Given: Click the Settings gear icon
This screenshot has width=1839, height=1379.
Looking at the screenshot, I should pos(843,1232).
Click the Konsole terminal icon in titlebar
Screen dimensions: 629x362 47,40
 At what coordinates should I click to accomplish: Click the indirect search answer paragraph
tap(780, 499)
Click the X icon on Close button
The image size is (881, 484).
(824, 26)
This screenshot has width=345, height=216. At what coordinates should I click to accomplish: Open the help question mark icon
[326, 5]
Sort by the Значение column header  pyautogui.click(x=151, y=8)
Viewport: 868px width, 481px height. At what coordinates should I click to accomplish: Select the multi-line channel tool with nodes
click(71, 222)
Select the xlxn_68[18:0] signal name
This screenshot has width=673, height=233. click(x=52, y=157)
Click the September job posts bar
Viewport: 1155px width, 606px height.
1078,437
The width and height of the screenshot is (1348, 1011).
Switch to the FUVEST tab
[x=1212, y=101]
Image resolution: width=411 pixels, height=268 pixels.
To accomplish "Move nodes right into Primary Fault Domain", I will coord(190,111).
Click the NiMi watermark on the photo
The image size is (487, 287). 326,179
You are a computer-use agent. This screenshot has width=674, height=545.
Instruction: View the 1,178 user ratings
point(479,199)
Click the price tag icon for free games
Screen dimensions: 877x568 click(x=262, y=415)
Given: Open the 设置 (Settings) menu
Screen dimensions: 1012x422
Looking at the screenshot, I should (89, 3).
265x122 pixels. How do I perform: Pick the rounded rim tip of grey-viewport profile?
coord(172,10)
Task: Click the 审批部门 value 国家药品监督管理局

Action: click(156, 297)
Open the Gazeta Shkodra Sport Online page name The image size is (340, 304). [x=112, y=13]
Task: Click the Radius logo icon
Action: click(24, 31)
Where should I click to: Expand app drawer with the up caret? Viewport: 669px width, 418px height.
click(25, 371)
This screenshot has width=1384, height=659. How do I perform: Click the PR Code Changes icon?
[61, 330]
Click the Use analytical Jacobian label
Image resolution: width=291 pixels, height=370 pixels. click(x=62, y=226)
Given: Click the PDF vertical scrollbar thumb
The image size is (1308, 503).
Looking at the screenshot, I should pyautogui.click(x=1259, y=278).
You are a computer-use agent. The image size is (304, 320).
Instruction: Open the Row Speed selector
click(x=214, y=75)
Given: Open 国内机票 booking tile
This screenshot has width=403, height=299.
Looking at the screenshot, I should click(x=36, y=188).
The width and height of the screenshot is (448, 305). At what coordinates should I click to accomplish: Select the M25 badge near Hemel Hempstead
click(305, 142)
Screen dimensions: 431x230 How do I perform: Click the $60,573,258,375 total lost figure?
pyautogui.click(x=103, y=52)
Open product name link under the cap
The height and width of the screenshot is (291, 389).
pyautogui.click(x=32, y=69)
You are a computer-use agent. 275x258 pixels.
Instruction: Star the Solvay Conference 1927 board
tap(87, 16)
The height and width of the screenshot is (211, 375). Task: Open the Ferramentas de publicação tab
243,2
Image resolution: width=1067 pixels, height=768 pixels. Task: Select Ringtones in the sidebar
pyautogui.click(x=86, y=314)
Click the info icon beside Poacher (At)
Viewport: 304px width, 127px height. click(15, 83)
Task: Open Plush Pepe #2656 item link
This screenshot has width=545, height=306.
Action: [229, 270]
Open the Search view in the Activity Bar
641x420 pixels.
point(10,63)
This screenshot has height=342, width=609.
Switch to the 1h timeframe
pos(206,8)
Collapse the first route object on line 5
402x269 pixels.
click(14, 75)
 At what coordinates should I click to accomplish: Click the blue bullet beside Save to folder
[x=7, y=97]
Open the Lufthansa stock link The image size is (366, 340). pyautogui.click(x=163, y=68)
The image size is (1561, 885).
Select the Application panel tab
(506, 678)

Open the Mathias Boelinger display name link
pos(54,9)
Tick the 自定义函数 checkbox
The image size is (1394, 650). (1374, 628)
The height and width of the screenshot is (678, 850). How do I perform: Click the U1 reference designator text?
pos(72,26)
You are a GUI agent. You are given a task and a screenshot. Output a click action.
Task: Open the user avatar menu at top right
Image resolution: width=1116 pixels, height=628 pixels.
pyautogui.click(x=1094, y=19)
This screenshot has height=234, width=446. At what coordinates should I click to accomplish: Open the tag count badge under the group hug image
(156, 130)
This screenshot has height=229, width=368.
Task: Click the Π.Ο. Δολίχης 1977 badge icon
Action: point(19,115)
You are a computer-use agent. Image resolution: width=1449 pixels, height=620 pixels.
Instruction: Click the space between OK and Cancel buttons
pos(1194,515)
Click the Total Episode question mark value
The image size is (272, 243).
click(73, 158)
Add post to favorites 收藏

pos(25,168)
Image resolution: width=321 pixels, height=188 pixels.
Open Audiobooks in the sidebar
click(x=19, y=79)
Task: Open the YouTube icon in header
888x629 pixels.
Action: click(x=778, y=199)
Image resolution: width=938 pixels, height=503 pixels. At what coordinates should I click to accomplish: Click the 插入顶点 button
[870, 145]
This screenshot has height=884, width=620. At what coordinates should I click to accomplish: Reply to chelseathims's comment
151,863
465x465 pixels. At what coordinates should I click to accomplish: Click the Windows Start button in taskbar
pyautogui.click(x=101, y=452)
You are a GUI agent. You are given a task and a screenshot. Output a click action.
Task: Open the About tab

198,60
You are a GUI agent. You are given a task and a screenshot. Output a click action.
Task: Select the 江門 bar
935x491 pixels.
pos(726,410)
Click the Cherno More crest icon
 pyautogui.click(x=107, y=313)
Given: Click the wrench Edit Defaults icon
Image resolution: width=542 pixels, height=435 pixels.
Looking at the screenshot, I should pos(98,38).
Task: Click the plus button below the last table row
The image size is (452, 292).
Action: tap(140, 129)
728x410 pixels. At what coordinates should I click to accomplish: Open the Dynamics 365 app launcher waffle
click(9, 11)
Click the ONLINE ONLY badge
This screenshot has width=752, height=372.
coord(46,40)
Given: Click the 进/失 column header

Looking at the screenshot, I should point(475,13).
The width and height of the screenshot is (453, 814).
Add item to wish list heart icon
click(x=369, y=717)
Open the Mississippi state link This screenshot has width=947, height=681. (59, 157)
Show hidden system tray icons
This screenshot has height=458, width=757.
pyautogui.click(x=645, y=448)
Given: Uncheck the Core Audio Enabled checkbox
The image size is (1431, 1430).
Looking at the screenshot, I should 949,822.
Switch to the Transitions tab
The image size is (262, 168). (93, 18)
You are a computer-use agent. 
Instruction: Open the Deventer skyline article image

====================

## Requirement
Repeat word for word the lines above that run from the line containing "This screenshot has width=1839, height=1379." through the line containing "Sort by the", both ends included, and nothing else.

## Answer to this task
This screenshot has width=1839, height=1379.
Looking at the screenshot, I should pos(843,1232).
Click the Konsole terminal icon in titlebar
Screen dimensions: 629x362 47,40
 At what coordinates should I click to accomplish: Click the indirect search answer paragraph
tap(780, 499)
Click the X icon on Close button
The image size is (881, 484).
(824, 26)
This screenshot has width=345, height=216. At what coordinates should I click to accomplish: Open the help question mark icon
[326, 5]
Sort by the Значение column header  pyautogui.click(x=151, y=8)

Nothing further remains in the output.